» **What you should do**: The reply is to be the lines from the one with "Given: Open the" through the last line of the records below, each retyped exactly, with pictures left out.

Pixel coordinate grounding data
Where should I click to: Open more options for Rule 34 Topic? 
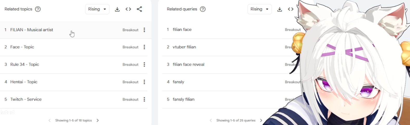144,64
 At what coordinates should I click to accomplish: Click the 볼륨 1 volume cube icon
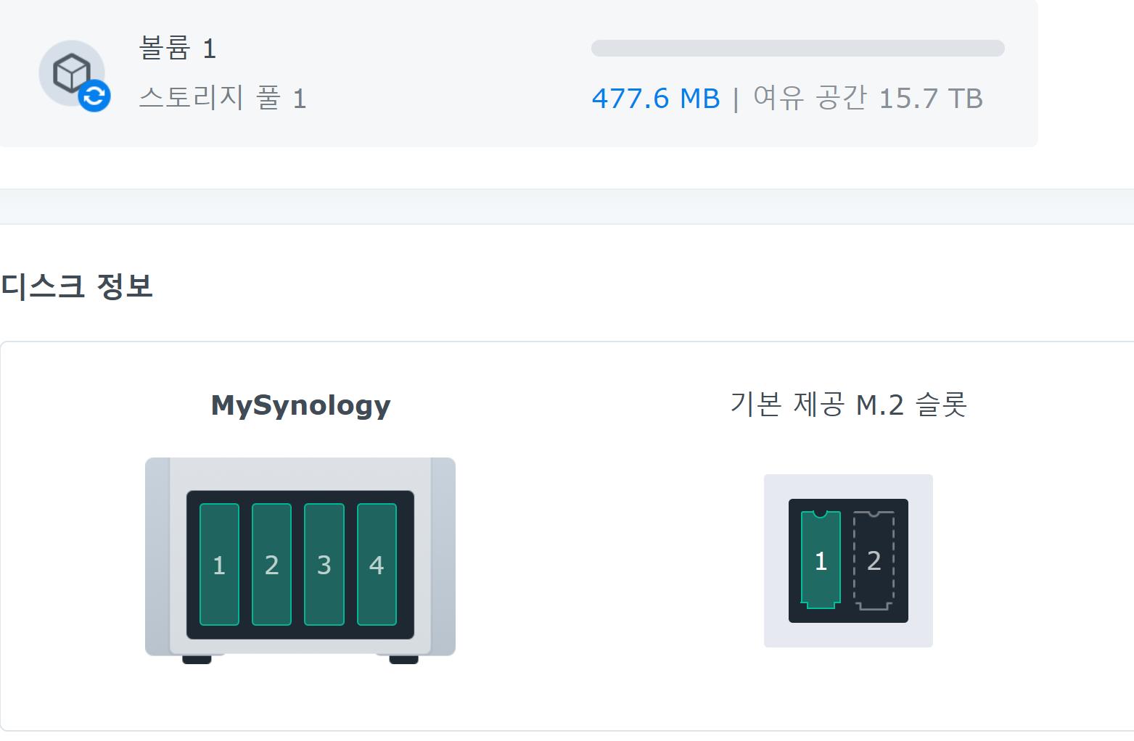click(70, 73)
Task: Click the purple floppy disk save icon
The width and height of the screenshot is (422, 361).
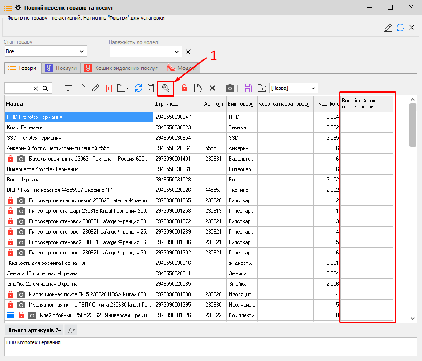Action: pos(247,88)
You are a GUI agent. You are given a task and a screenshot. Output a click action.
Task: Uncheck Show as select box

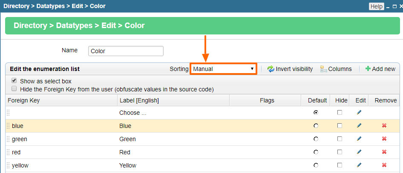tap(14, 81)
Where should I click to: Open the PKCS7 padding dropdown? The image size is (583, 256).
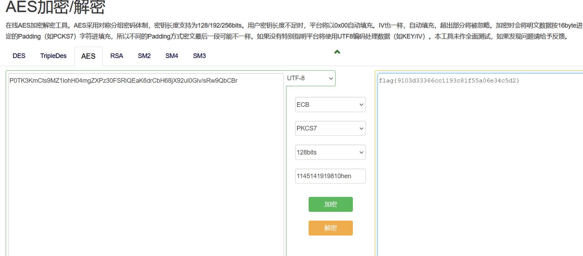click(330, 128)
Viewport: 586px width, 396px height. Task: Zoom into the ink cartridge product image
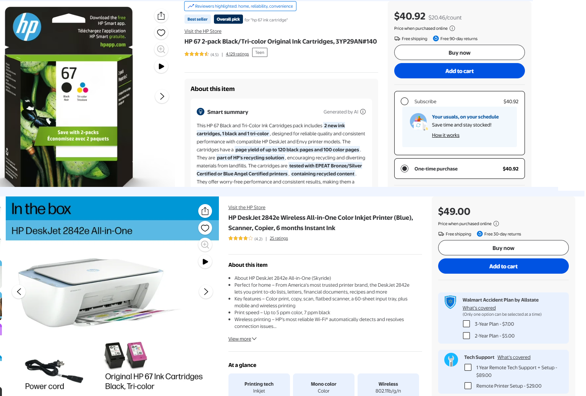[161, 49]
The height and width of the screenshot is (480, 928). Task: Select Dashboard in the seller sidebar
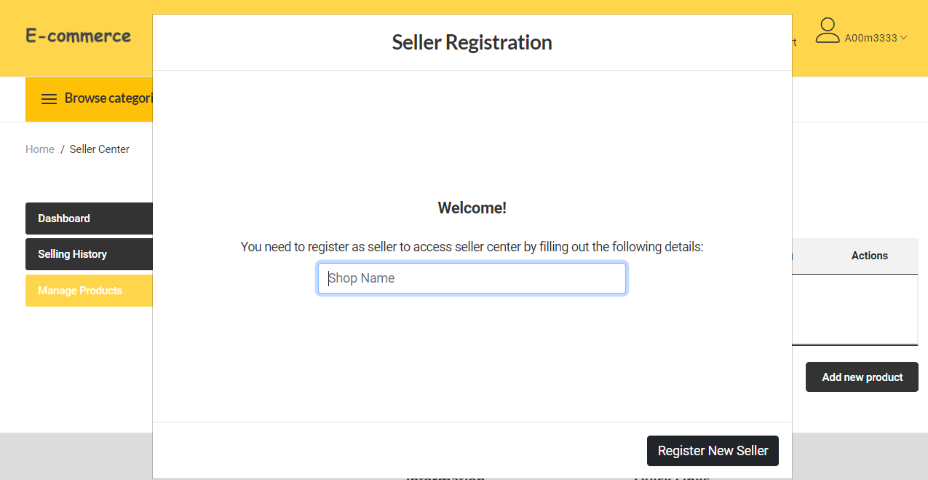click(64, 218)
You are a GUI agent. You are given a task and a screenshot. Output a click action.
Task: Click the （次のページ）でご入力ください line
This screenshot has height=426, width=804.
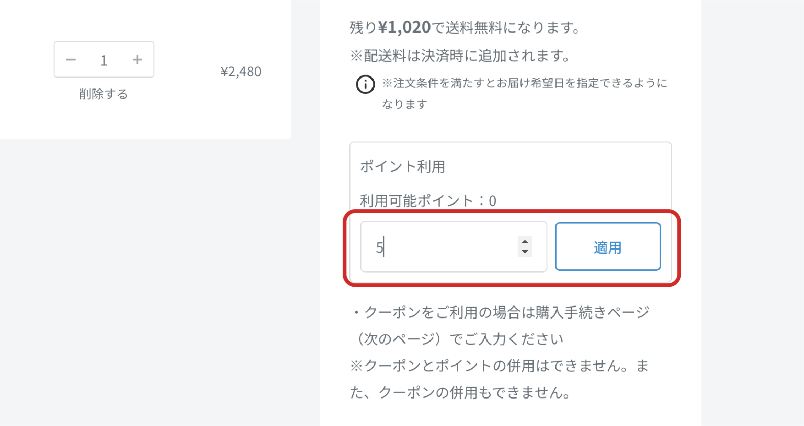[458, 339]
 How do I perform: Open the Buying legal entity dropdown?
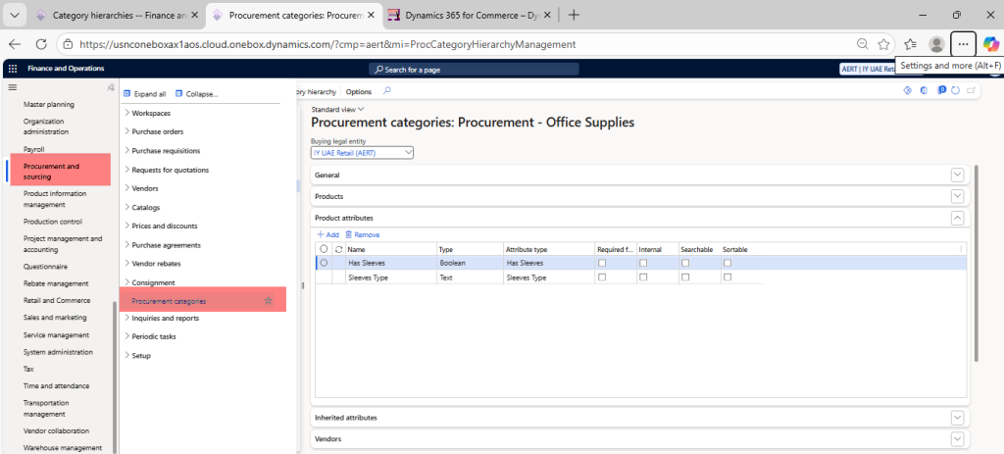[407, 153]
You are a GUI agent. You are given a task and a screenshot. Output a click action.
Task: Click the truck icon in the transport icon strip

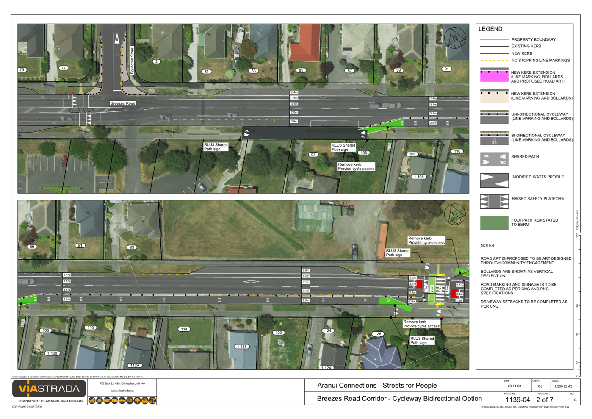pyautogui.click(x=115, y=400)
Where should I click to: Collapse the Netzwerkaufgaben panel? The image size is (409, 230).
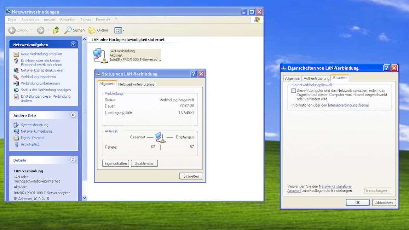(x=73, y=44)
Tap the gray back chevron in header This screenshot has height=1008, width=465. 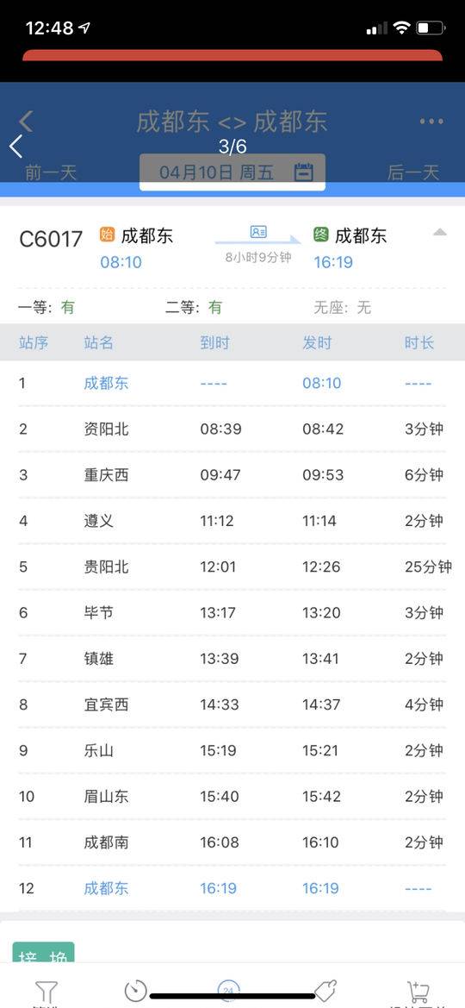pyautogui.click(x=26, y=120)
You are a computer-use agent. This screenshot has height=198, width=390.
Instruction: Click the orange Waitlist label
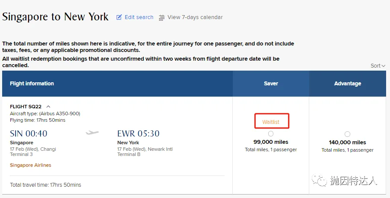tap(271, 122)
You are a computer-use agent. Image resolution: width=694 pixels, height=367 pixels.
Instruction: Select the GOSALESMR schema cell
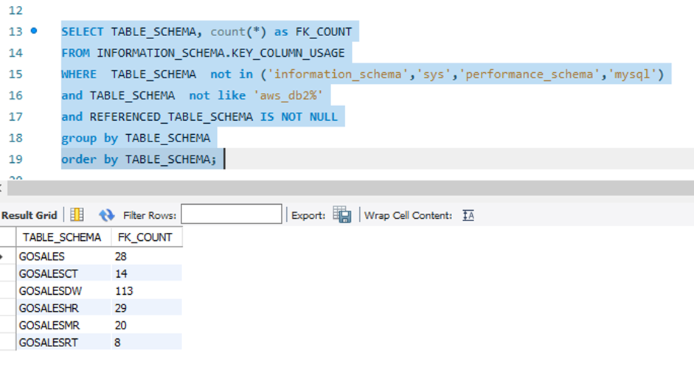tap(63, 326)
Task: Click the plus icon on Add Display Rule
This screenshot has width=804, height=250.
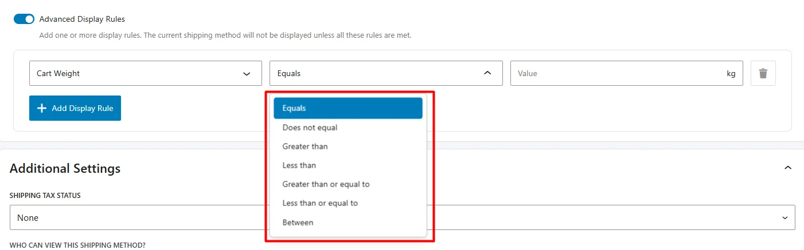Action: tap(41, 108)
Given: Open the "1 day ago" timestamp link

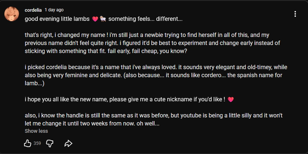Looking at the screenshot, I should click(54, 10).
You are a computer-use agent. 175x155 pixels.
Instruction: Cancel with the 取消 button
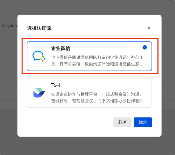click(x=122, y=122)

» **Result for this exercise**:
Given: Open the "1 day ago" timestamp link

Looking at the screenshot, I should click(54, 10).
You are a computer-use agent. 175x155 pixels.
Instruction: Cancel with the 取消 button
click(x=122, y=122)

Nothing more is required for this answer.